• [TEXT PASSAGE]:
-=-=-

De Minaur: the controversy has taken the spotlight from the players
Australia’s Alex de Minaur is also eager to put the Djokovic story in the rearview mirror. The No 32 seed feels that it is time for the public to focus on the upcoming fortnight, and the 110th staging of the Australian Open.
“I think first of all, this whole situation has taken a lot of spotlight away from us competitors,” he said. “We’re here to play the Australian Open. We’re here on our own terms ready to compete, hopefully have a very good couple weeks.
“[The Djokovic saga] feels like it’s taking away from us competitors who just want to start. We’re just eager to go out and compete. The Australian Open is always an incredible event, my home slam, my favorite tournament. To be honest, I’m just ready to put all of this behind me and focus on playing my tennis matches, kind of let my tennis do the talking.”
Stefanos Tsitsipas couldn’t agree more. He told reporters he didn’t want to talk about Djokovic, but was still asked another question about the controversy that seems to never end.
“I won’t lie. It has been pretty much on every news outlet the last couple of weeks,” he said. “It has received a lot of attention. A lot of people are obviously talking about it. That’s why I’m here to talk about tennis. It has received a lot of attention, as I said. Not enough tennis has been talked about in the last couple of weeks, which is a shame.”

-=-=-

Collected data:
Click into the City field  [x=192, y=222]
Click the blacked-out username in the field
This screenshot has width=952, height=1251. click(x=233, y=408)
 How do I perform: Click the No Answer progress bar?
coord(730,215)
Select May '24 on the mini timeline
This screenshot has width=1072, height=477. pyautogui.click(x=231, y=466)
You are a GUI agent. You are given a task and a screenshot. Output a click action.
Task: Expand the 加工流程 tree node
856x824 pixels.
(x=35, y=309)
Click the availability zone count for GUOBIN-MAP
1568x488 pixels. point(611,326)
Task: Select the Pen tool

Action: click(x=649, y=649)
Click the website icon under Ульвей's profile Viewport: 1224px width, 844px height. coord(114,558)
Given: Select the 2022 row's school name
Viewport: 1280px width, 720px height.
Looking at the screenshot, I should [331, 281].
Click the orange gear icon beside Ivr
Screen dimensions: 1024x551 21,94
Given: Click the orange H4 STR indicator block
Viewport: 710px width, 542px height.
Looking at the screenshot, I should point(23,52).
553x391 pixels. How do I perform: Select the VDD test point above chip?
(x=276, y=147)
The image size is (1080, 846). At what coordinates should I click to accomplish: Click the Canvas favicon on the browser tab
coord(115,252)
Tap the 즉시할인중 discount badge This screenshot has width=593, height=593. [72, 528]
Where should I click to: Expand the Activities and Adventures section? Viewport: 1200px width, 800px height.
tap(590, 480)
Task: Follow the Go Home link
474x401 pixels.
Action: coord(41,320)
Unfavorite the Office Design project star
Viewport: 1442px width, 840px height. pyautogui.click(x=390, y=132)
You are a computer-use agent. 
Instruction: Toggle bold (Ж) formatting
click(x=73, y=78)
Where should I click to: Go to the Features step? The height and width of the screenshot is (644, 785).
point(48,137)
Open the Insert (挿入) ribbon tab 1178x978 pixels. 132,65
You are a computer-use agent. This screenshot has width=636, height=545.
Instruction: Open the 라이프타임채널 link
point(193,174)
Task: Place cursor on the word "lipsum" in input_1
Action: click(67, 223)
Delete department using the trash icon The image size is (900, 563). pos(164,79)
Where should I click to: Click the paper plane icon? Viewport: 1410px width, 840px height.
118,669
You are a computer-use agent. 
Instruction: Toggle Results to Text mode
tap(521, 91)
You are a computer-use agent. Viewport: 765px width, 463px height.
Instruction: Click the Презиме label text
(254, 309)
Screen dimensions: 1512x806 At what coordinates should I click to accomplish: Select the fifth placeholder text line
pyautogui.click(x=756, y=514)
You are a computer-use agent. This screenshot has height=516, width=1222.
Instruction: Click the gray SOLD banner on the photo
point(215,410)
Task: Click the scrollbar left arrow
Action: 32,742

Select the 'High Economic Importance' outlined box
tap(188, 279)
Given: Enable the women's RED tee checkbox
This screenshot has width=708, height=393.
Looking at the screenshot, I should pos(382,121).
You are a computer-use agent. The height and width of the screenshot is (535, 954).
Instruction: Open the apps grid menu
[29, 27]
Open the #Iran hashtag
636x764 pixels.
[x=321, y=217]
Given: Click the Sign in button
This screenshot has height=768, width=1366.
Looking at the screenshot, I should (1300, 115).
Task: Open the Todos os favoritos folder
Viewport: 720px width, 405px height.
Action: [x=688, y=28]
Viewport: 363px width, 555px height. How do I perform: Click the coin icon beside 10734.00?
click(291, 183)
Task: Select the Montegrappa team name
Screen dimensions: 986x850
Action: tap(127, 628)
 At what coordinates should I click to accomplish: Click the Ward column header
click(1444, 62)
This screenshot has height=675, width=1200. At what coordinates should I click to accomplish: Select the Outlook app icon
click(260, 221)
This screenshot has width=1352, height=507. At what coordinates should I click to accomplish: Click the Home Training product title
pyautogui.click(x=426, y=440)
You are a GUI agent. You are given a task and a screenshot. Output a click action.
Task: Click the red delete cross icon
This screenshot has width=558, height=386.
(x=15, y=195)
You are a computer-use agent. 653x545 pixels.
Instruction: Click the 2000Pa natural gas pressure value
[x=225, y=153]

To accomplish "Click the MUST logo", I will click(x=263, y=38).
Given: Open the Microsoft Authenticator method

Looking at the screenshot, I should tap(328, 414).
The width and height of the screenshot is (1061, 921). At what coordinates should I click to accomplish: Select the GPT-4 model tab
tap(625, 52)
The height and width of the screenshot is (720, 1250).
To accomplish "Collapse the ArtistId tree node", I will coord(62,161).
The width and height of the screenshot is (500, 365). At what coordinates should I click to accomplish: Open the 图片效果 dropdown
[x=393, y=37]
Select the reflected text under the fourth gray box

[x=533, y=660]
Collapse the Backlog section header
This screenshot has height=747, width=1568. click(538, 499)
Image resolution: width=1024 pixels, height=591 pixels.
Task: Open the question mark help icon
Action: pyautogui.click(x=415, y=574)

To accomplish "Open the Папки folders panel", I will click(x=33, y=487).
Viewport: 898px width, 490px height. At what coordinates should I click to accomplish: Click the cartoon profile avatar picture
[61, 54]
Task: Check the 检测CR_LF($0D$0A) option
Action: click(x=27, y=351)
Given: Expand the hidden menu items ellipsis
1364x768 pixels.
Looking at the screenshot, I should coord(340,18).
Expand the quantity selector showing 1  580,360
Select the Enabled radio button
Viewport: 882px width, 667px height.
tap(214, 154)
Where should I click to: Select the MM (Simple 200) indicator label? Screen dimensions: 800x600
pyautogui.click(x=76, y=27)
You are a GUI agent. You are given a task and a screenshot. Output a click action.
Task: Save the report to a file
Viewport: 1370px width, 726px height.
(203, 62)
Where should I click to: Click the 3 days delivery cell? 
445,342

-=-=-

• [HOW TO COMPLETE THIS TASK]: Copy word for word the part of the Australian Open text that opens with the words "Stefanos Tsitsipas couldn’t" and closes with "to never end.". You won't need the lines for anything here.

• [ANSWER BOX]:
Stefanos Tsitsipas couldn’t agree more. He told reporters he didn’t want to talk about Djokovic, but was still asked another question about the controversy that seems to never end.